Update, I missed the script tag on this, but even after I added it it still does not work correctly.
import lxml
import sys
from lxml import etree
from StringIO import StringIO
from lxml.html import fromstring, tostring
import urllib2
from urlparse import urljoin
site = "www.script-tutorials.com/advance-php-login-system-tutorial/"
output_filename = "output.html"
def download(site):
response = urllib2.urlopen("http://"+site)
html_input = response.read()
return html_input
def derealitivise(site, html_input):
active_html = lxml.html.fromstring(html_input)
for element in tags_to_derealitivise:
for tag in active_html.xpath(str(element+"[#"+"src"+"]")):
tag.attrib["src"] = urljoin("http://"+site, tag.attrib.get("src"))
for tag in active_html.xpath(str(element+"[#"+"href"+"]")):
tag.attrib["href"] = urljoin("http://"+site, tag.attrib.get("href"))
return lxml.html.tostring(active_html)
active_html = ""
tags_to_derealitivise = ("//img", "//a", "//link", "//embed", "//audio", "//video", "//script")
print "downloading..."
active_html = download(site)
active_html = derealitivise(site, active_html)
print "writing file..."
output_file = open (output_filename, "w")
output_file.write(active_html)
output_file.close()
Furthermore, I could make the code more through by checking all of the elements...
It would look kind of like this, but I do not know the exact way to iterate through all of the elements. This is a seperate problem, and I will most likely figure it out by the time anyone responds...:
def derealitivise(site, html_input):
active_html = lxml.html.fromstring(html_input)
for element in active_html.xpath:
for tag in active_html.xpath(str(element+"[#"+"src"+"]")):
tag.attrib["src"] = urljoin("http://"+site, tag.attrib.get("src"))
for tag in active_html.xpath(str(element+"[#"+"href"+"]")):
tag.attrib["href"] = urljoin("http://"+site, tag.attrib.get("href"))
return lxml.html.tostring(active_html)
update
Thanks to Burhan Khalid's solution, which seemed too simple to be viable at first glance, I got it working. The code is so simple most of you will most likely not require it, but I will post it anyway incase it helps:
import lxml
import sys
from lxml import etree
from StringIO import StringIO
from lxml.html import fromstring, tostring
import urllib2
from urlparse import urljoin
site = "www.script-tutorials.com/advance-php-login-system-tutorial/"

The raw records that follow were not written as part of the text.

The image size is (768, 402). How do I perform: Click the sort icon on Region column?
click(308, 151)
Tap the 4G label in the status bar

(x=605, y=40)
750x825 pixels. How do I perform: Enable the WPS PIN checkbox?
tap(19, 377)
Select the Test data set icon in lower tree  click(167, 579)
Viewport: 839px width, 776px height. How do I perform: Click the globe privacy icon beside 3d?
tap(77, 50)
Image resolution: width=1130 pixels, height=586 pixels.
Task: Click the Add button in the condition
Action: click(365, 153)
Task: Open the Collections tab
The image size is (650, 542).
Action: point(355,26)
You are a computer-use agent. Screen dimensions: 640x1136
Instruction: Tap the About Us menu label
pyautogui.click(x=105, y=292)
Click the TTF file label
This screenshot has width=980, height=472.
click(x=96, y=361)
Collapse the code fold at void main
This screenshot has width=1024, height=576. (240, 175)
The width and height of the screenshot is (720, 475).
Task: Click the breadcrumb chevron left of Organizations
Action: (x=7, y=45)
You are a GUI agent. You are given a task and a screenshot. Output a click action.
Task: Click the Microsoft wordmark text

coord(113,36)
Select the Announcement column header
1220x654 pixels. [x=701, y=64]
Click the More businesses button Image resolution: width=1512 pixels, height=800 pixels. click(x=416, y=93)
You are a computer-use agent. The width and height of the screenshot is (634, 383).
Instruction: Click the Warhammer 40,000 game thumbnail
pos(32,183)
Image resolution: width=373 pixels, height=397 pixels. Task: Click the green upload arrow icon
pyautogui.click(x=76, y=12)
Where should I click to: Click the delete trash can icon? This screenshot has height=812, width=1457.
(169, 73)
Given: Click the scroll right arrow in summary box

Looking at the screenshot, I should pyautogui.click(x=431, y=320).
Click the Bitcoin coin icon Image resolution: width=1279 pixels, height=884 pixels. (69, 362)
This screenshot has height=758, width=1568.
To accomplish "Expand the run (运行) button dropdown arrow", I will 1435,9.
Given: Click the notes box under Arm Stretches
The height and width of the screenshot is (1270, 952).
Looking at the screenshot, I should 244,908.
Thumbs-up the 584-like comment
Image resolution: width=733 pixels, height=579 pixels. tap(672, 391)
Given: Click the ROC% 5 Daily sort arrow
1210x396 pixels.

output_filename = "output.html"
def download(site):
response = urllib2.urlopen(site)
html_input = response.read()
return html_input
def derealitivise(site, html_input):
active_html = html_input.replace('<head>', '<head> <base href='+site+'>')
return active_html
active_html = ""
print "downloading..."
active_html = download(site)
active_html = derealitivise(site, active_html)
print "writing file..."
output_file = open (output_filename, "w")
output_file.write(active_html)
output_file.close()
Despite all of this, and its great simplicity, the .js object running on the website I have listed in the script still will not load correctly. Does anyone know if this is possible to fix?
while i am trying to make only the html file offline, while using the
linked resources over the web.
This is a two step process:
Copy the HTML file and save it to your local directory.
Add a BASE tag in the HEAD section, and point the href attribute of it to the absolute URL.
Since you want to learn how to do it yourself, I will leave it at that.
#Burhan has an easy answer using <base href="..."> tag in the <head>, and it works as you have found out. I ran the script you posted, and the page downloaded fine. As you noticed, some of the JavaScript now fails. This can be for multiple reasons.
If you are opening the HTML file as a local file:/// URL, the page may not work. Many browsers heavily sandbox local HTML files, not allowing them to perform network requests or examine local files.
The page may perform XmlHTTPRequests or other network operations to the remote site, which will be denied for cross domain scripting reasons. Looking in the JS console, I see the following errors for the script you posted:
XMLHttpRequest cannot load http://www.script-tutorials.com/menus.php?give=menu. Origin http://localhost:8000 is not allowed by Access-Control-Allow-Origin.
Unfortunately, if you do not have control of www.script-tutorials.com, there is no easy way around this.